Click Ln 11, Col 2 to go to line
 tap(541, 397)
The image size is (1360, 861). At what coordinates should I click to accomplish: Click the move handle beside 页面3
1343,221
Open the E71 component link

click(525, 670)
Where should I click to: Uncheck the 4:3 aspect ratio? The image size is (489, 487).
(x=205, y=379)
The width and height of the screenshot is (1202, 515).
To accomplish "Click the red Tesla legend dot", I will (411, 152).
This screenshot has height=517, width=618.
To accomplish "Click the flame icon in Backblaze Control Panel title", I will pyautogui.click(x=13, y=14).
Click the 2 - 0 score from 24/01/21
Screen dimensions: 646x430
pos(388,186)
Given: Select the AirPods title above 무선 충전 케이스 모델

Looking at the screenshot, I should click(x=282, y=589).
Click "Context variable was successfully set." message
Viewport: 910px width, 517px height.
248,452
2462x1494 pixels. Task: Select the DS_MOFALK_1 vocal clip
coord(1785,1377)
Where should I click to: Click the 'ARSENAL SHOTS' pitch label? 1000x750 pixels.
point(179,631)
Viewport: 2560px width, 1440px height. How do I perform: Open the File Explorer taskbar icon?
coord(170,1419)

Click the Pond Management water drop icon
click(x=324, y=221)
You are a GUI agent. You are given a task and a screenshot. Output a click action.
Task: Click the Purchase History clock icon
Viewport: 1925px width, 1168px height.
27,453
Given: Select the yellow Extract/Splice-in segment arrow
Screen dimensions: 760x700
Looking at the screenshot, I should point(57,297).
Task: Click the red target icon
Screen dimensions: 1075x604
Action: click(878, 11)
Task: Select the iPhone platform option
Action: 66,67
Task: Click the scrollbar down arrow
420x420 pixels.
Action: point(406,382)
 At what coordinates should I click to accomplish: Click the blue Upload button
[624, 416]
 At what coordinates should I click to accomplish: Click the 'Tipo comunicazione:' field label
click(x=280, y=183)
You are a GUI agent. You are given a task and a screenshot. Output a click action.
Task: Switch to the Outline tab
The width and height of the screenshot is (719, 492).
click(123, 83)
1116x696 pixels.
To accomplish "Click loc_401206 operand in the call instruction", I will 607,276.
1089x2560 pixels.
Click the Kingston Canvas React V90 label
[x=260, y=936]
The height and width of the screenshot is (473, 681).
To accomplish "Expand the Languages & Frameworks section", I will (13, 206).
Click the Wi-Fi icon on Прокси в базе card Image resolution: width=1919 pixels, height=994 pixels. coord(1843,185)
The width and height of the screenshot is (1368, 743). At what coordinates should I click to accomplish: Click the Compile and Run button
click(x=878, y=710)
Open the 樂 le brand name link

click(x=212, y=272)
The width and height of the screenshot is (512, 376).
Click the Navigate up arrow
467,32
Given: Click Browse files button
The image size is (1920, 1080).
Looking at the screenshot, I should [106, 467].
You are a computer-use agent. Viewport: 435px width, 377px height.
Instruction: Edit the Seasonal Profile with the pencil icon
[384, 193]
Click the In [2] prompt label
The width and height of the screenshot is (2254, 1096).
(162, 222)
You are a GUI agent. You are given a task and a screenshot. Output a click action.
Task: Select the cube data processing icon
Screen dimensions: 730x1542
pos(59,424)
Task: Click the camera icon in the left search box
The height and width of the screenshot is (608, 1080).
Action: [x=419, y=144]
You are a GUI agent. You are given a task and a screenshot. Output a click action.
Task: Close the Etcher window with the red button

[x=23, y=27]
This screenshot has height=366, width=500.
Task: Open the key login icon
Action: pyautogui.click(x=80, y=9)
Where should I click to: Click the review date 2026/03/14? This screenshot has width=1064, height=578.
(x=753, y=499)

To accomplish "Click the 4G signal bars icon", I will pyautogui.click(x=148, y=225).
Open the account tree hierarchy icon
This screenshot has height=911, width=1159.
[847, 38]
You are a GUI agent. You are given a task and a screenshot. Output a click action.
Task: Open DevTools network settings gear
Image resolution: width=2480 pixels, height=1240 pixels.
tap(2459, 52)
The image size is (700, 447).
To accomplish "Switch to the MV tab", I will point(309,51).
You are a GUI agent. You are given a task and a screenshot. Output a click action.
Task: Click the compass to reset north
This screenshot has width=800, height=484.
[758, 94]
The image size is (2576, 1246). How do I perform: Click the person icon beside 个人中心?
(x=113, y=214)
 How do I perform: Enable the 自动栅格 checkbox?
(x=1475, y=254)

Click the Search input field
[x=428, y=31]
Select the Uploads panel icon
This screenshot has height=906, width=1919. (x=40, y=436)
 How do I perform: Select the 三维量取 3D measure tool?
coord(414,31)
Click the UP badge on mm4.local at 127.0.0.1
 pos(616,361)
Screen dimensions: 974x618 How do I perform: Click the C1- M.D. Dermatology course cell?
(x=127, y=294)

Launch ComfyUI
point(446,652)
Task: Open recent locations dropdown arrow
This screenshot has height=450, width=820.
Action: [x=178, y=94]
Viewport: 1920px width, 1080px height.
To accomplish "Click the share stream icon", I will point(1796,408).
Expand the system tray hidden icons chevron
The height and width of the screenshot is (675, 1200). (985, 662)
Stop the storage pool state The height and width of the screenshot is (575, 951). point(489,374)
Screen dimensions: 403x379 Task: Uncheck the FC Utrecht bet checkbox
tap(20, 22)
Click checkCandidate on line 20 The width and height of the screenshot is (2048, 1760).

=-=-=-=-=

» DO THIS
Report every line in the items above that contains the word "Open", copying each such line in full.

» WORKED SOLUTION
Open the E71 component link
Viewport: 2560px width, 1440px height. How do I perform: Open the File Explorer taskbar icon?
Open the 樂 le brand name link
Task: Open the key login icon
Open the account tree hierarchy icon
Task: Open DevTools network settings gear
Task: Open recent locations dropdown arrow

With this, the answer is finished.